Fyctia
Chapitre 2. 1
— Elena, réveille-toi !
Je me réveille en sursaut et regarde autour de moi, je suis toujours sur mon canapé, assise en tailleur face à la télé éteinte. Quel soulagement, je suis toujours chez moi, j'ai dû m'assoupir un moment. Il faut dire qu'il commence à se faire tard et que ma semaine n'a pas été de tout repos. En effet je fais des études de droit et pour gagner un minimum ma vie je suis serveuse dans un petit restaurant du coin. Je tourne la tête vers la porte d'entrée et constate qu'elle est toujours barricadée, de plus l'immeuble est très silencieux. Je jette un coup d’œil vers mon copain assit sur le plan de travail et m’apprête à lui demander pourquoi m'avoir réveillée, mais avant même que je ne prononce un mot il pose son indexe sur sa bouche, me faisant signe de me taire. Je le regarde quelques secondes avec incompréhension mais ne cherche pas à parler. Il pose ensuite son indexe sur son oreille, je tends l'oreille pour essayer d'entendre quelque chose, mais rien. J'essaie même de retenir ma respiration mais la seule chose que j'entends c'est mon cœur qui tambourine dans ma poitrine. Il est tout juste 21 heures, ça ne fait qu’une heure que le signal a retentit dans tout le pays mais nous voilà déjà totalement parano. Il faut dire que ce n'est pas facile de rester lucide quand votre propre vie est en jeu. Nous y sommes préparés depuis un moment mais qui dit que nos précautions suffiront à nous garder en vie le temps d'une nuit. Un bruit sourd se fait entendre dans tout l'immeuble et me sort de mes pensées. On dirait que ça vient de deux étages au-dessus du nôtre, comme si un meuble venait de tomber au sol ou qu'une porte avait violemment été enfoncée. Je fixe mon copain, qui me fixait également, aucun de nous n'ose parler. Je prends la batte de baseball que nous avions posé à côté du canapé un peu plus tôt, au cas où nous avions besoin de nous défendre. Il n'y a plus aucun bruit, tout est redevenu totalement silencieux, comme si nous avions imaginé ce vacarme. Mais non, ça ne venait pas de notre imagination. Le bruit venait de reprendre. On aurait dit que quelqu'un était en train de déménager. C'était de gros coups donnés contre le mur, ça pendant une vingtaine de secondes et puis encore le silence.
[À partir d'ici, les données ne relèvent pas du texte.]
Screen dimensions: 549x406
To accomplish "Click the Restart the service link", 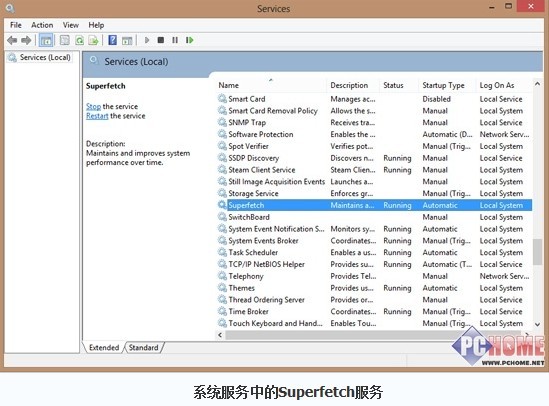I will coord(97,116).
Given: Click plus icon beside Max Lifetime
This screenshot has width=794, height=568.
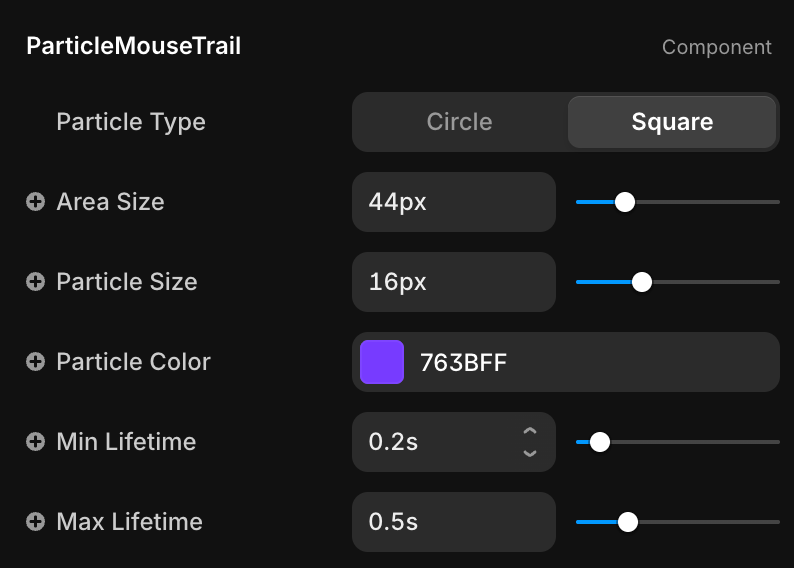Looking at the screenshot, I should [x=35, y=522].
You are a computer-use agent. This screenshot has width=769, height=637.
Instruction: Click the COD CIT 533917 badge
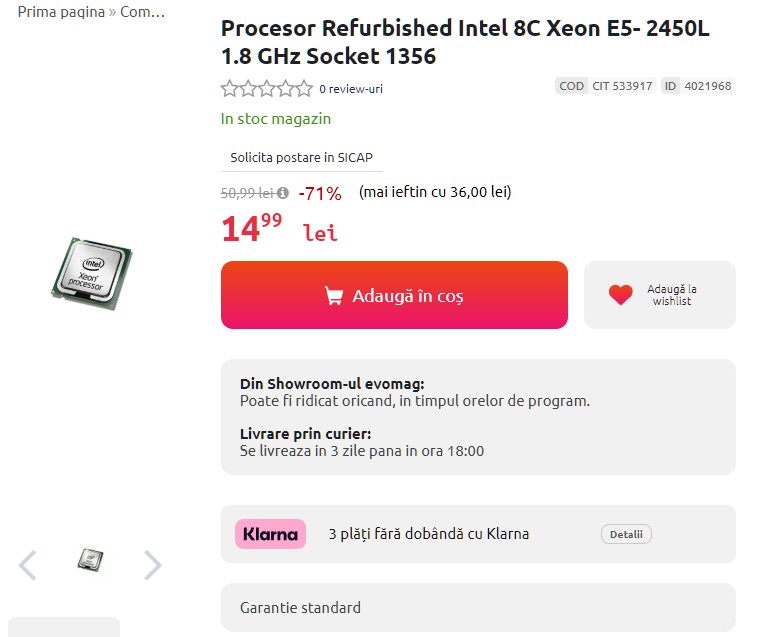coord(605,86)
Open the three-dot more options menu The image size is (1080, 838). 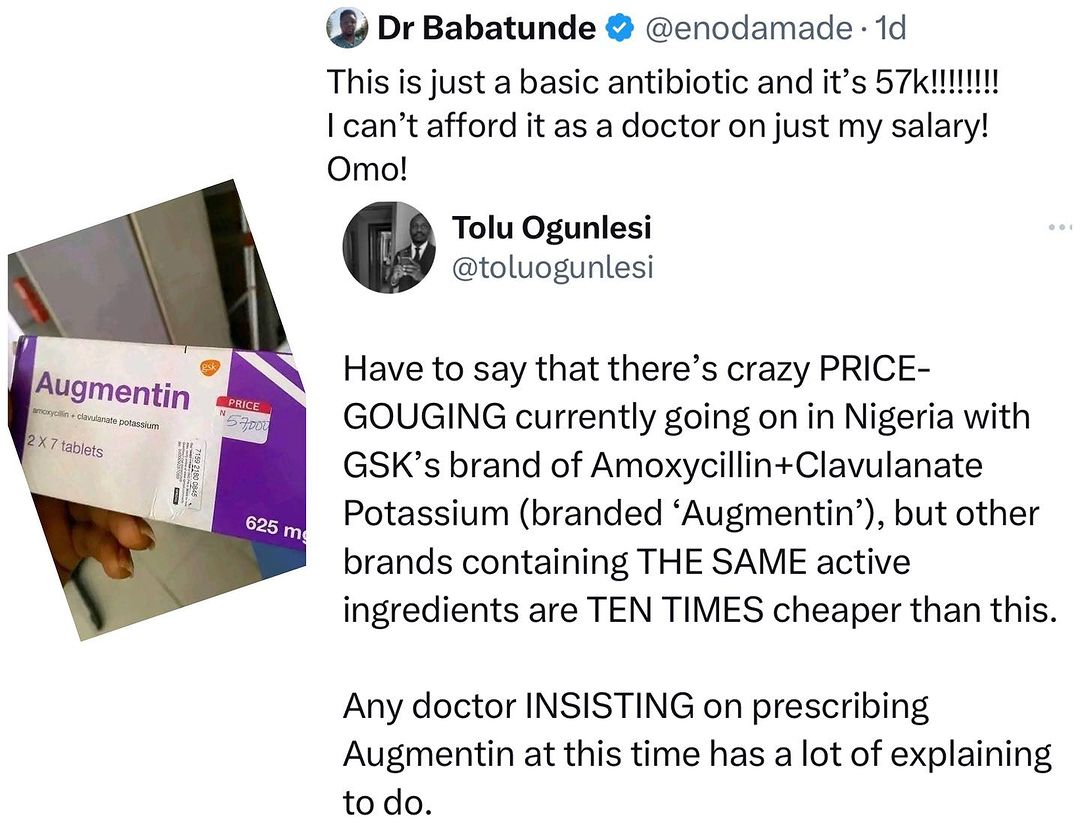click(x=1059, y=228)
— Va te cacher dans la chambre !
Je ne prête pas attention à ce que Joshua me dit, il essaye toujours de me protéger même lorsque je peux me débrouiller seule, il est très protecteur, trop. Je sais qu'il fait ça pour mon bien mais je ne veux pas qu'il prenne de risque inutile et qu'il lui arrive quelque chose par ma faute.
— Eh tu m’écoutes ?
Agacé que je ne réponde pas, il vient s’assoir à côté de moi, prend mes épaules et me tourne vers lui. Nous sommes ensemble depuis quelques années déjà mais nous avons récemment emménagés ensemble. C'est notre deuxième purge ensemble, la première s'était bien passée pour nous, mais il y a malheureusement perdu ses parents. Je suppose que s'il est aussi protecteur avec moi c'est qu'il ne veut pas non plus me perdre.
— Viens avec moi alors.
— Et qui vérifiera que quelqu'un n'essaie pas d'ouvrir la porte ? Me dit-il avec ce même regard que lorsqu'il sait qu'il a raison.
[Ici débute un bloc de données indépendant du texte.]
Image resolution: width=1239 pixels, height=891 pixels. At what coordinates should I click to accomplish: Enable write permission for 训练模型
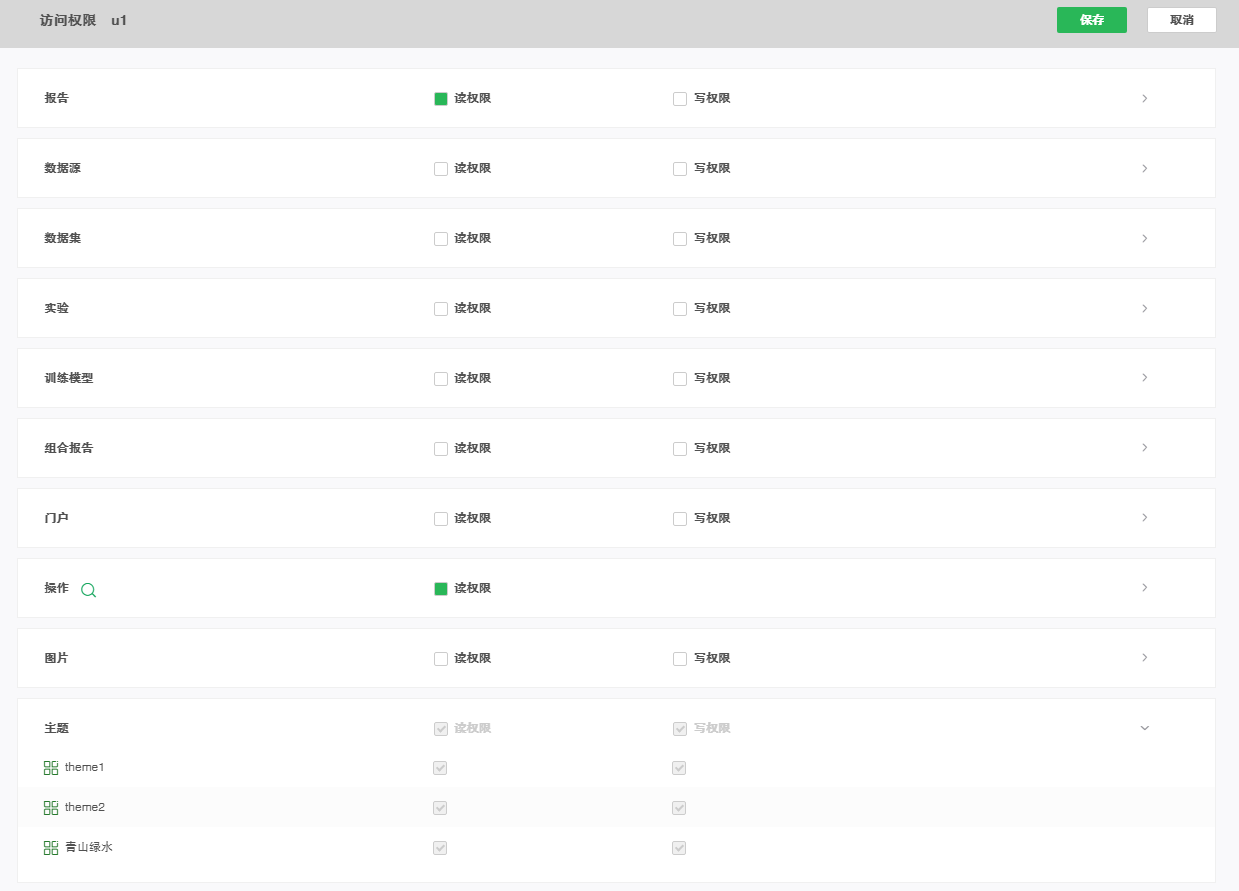pyautogui.click(x=680, y=379)
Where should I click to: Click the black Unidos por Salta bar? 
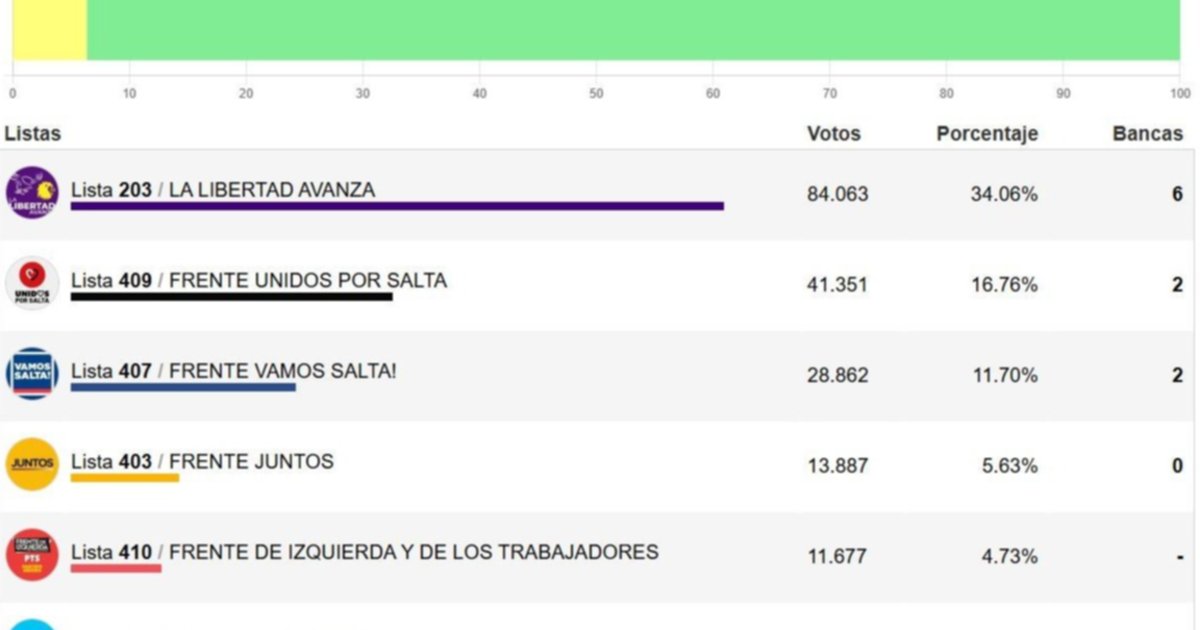(231, 297)
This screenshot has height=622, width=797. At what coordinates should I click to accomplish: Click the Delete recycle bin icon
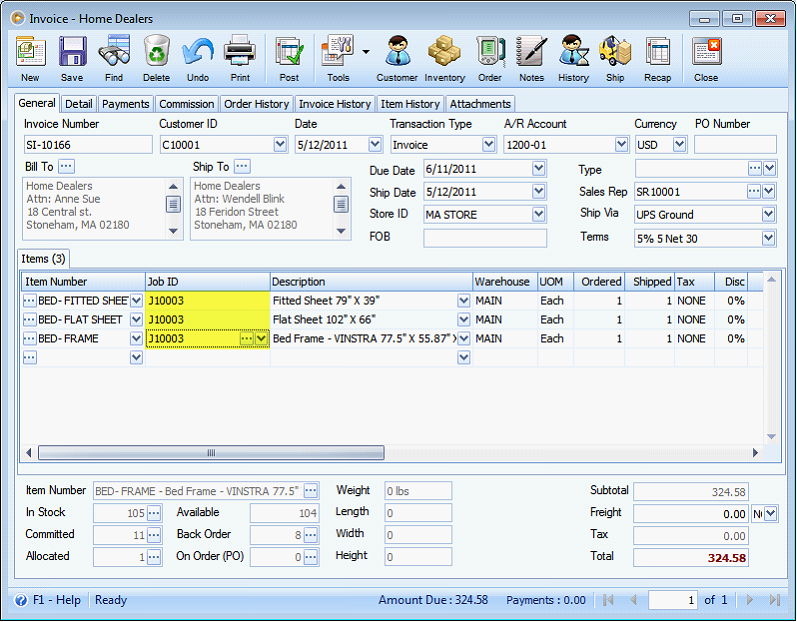point(156,51)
— Laisse-moi rester avec toi.
Je lui fais une moue qu'il connaît si bien que ça le fait juste sourire. J'ai bien compris que les négociations étaient impossibles à ce moment. Je n'insiste pas plus et me lève lacement du canapé pour emprunter le petit couloir juste à la gauche du sofa qui mène directement à notre chambre, la batte toujours à la main. C'est avec le même état d'esprit que j'entre dans la chambre et me jette sur le lit, poussant le soupir le plus long que je n'ai jamais fait. C'est injuste, c'est toujours lui qui prend les plus gros risques.
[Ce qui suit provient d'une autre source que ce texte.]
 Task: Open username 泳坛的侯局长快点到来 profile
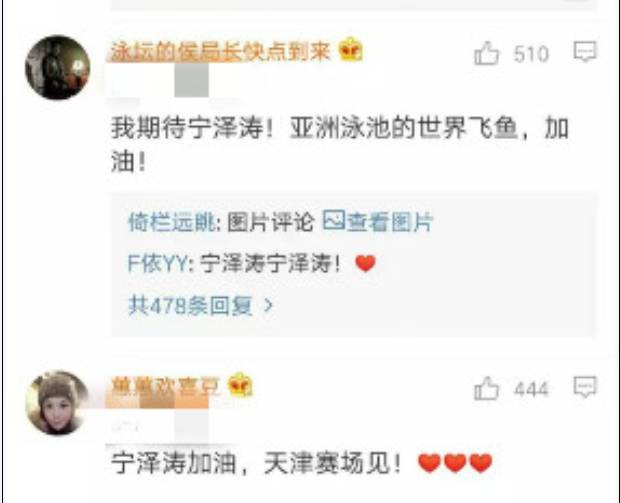(220, 51)
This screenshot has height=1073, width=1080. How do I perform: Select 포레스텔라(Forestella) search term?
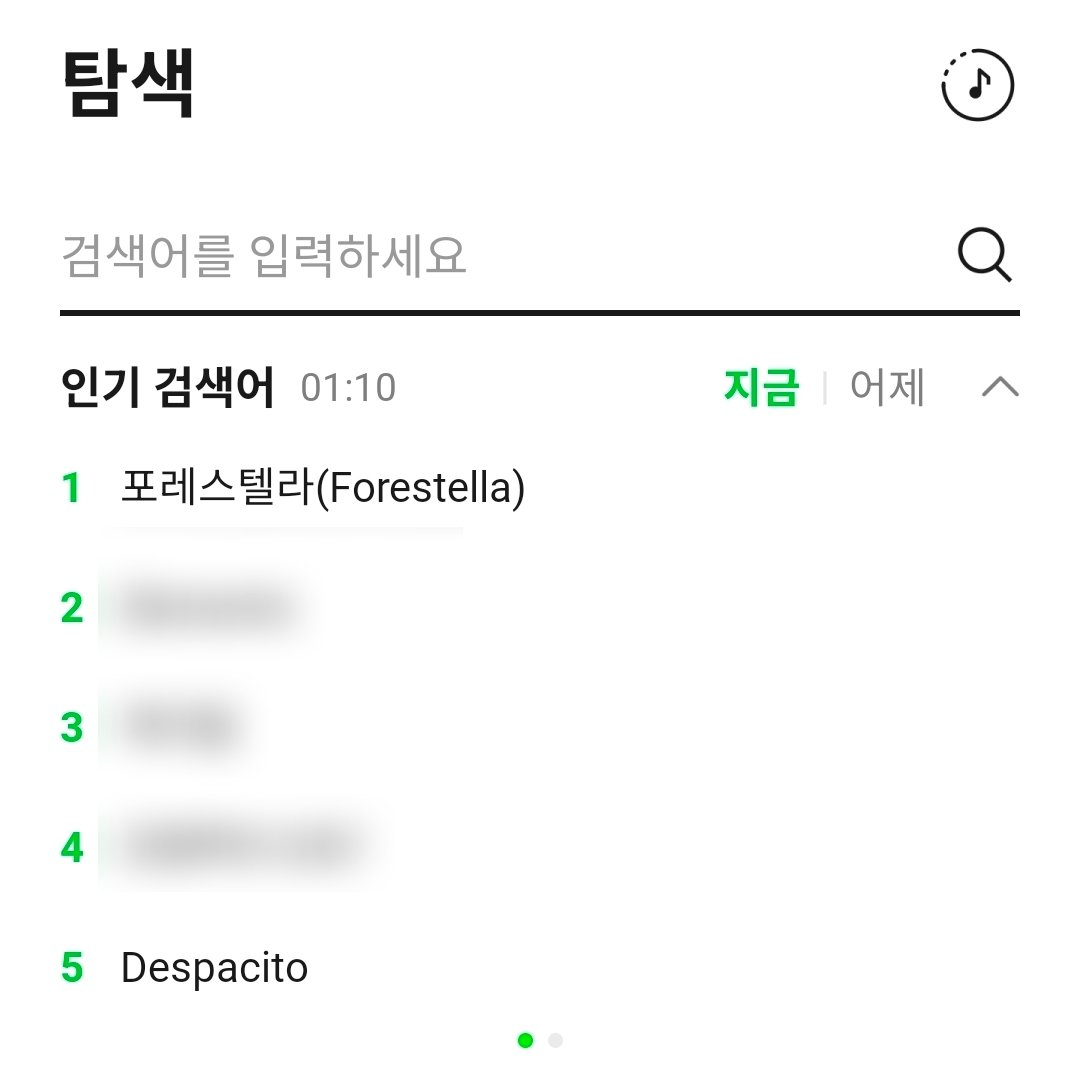point(322,488)
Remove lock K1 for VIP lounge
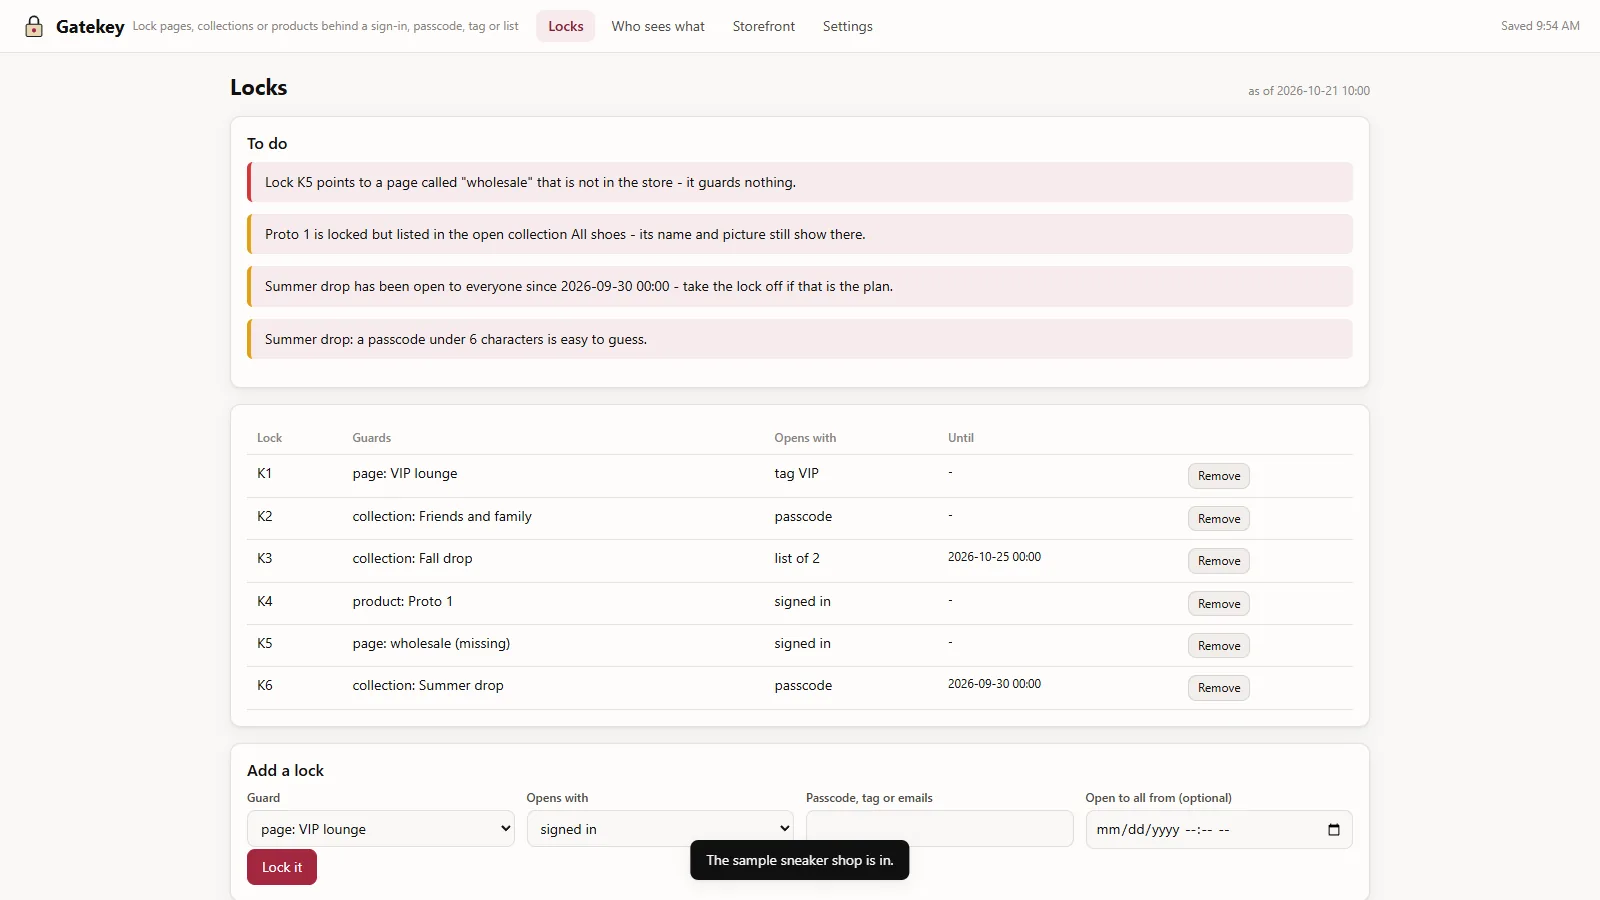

Ce n'est pas avec surprise que le raffut refait surface. En revanche, ce qui est inquiétant c'est que le bruit semble s'être rapproché et que cette fois ci nous pouvons également entendre des cris. Ce sont des cris plutôt aigus, je dirais ceux d'une femme ou d'un enfant. Je n'ose même pas imaginer ce qu'il peut bien se passer, je préfère mettre mes mains sur mes oreilles et penser à autre chose. Sont-ils à mon étage ou au supérieur ? Sont-ils plusieurs ? J'ai dit de penser à autre chose ! Je me demande si Josh' n'a pas trop peur. Je prends mon téléphone qui se trouvait toujours dans ma poche arrière droite et essaye de faire passer le temps sur les réseaux sociaux. Certains profitent de la purge pour se réunir entre amis et passer du “bon temps” si on peut dire ça comme ça, d’autres saccagent la ville, mais le pire ce sont ceux qui montrent leurs “exploits” en story. On peut rapidement se perdre et tomber sur d’horribles choses. Le temps ne passe pas du tout, ça fait à peine 10 minutes que je suis dans la chambre, j’ai l’impression d’être un enfant qui aurait été puni. 20 minutes, une demi-heure, le bruit ne s’arrête pas et devient toujours plus fort, encore des cris, des coups ou du verre qui éclate. Josh’ entre en trombe dans la chambre ce qui fit claquer la porte contre le mur, il ne m’adresse même pas un regard et va directement à la fenêtre qu’il ouvre précipitamment.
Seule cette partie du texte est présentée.